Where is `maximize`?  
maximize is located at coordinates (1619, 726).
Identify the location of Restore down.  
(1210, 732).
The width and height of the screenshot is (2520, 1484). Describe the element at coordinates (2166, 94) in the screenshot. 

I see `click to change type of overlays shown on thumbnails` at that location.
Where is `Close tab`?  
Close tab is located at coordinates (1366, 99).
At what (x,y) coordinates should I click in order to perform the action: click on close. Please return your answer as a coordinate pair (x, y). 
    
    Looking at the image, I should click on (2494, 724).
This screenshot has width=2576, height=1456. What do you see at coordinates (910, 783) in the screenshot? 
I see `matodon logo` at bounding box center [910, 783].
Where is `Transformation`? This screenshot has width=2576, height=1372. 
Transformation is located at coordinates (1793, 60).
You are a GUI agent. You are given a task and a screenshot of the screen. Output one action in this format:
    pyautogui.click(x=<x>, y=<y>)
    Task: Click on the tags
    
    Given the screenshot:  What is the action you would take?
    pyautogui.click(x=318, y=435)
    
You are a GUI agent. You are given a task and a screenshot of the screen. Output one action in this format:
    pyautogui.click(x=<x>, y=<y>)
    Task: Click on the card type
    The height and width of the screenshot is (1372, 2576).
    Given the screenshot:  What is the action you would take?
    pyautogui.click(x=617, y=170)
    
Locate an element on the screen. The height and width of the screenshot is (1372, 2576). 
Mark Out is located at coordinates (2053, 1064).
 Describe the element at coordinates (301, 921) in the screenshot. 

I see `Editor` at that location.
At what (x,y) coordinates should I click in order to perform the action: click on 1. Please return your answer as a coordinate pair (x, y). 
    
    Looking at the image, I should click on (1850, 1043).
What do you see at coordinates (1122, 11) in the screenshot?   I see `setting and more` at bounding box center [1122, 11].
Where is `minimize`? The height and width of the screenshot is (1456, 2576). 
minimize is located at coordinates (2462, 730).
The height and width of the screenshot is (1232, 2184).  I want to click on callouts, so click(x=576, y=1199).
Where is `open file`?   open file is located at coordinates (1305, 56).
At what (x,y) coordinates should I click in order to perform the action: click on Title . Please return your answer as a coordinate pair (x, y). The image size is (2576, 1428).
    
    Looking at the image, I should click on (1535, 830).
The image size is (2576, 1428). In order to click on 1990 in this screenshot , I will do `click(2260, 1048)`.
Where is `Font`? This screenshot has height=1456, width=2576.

* * * * *

**WHAT IS EXPECTED**
Please copy every one of the records above word for word, without changing anything.

**SOLUTION TO THIS TASK**
Where is `maximize`?  
maximize is located at coordinates (1619, 726).
Identify the location of Restore down.  
(1210, 732).
The width and height of the screenshot is (2520, 1484). Describe the element at coordinates (2166, 94) in the screenshot. 

I see `click to change type of overlays shown on thumbnails` at that location.
Where is `Close tab`?  
Close tab is located at coordinates (1366, 99).
At what (x,y) coordinates should I click in order to perform the action: click on close. Please return your answer as a coordinate pair (x, y). 
    
    Looking at the image, I should click on (2494, 724).
This screenshot has width=2576, height=1456. What do you see at coordinates (910, 783) in the screenshot? 
I see `matodon logo` at bounding box center [910, 783].
Where is `Transformation`? This screenshot has width=2576, height=1372. 
Transformation is located at coordinates (1793, 60).
You are a GUI agent. You are given a task and a screenshot of the screen. Output one action in this format:
    pyautogui.click(x=<x>, y=<y>)
    Task: Click on the tags
    
    Given the screenshot:  What is the action you would take?
    pyautogui.click(x=318, y=435)
    
You are a GUI agent. You are given a task and a screenshot of the screen. Output one action in this format:
    pyautogui.click(x=<x>, y=<y>)
    Task: Click on the card type
    The height and width of the screenshot is (1372, 2576).
    Given the screenshot:  What is the action you would take?
    pyautogui.click(x=617, y=170)
    
Locate an element on the screen. The height and width of the screenshot is (1372, 2576). 
Mark Out is located at coordinates (2053, 1064).
 Describe the element at coordinates (301, 921) in the screenshot. 

I see `Editor` at that location.
At what (x,y) coordinates should I click in order to perform the action: click on 1. Please return your answer as a coordinate pair (x, y). 
    
    Looking at the image, I should click on (1850, 1043).
What do you see at coordinates (1122, 11) in the screenshot?   I see `setting and more` at bounding box center [1122, 11].
Where is `minimize`? The height and width of the screenshot is (1456, 2576). 
minimize is located at coordinates (2462, 730).
The height and width of the screenshot is (1232, 2184).  I want to click on callouts, so click(x=576, y=1199).
Where is `open file`?   open file is located at coordinates (1305, 56).
At what (x,y) coordinates should I click in order to perform the action: click on Title . Please return your answer as a coordinate pair (x, y). The image size is (2576, 1428).
    
    Looking at the image, I should click on (1535, 830).
The image size is (2576, 1428). In order to click on 1990 in this screenshot , I will do `click(2260, 1048)`.
Where is `Font`? This screenshot has height=1456, width=2576.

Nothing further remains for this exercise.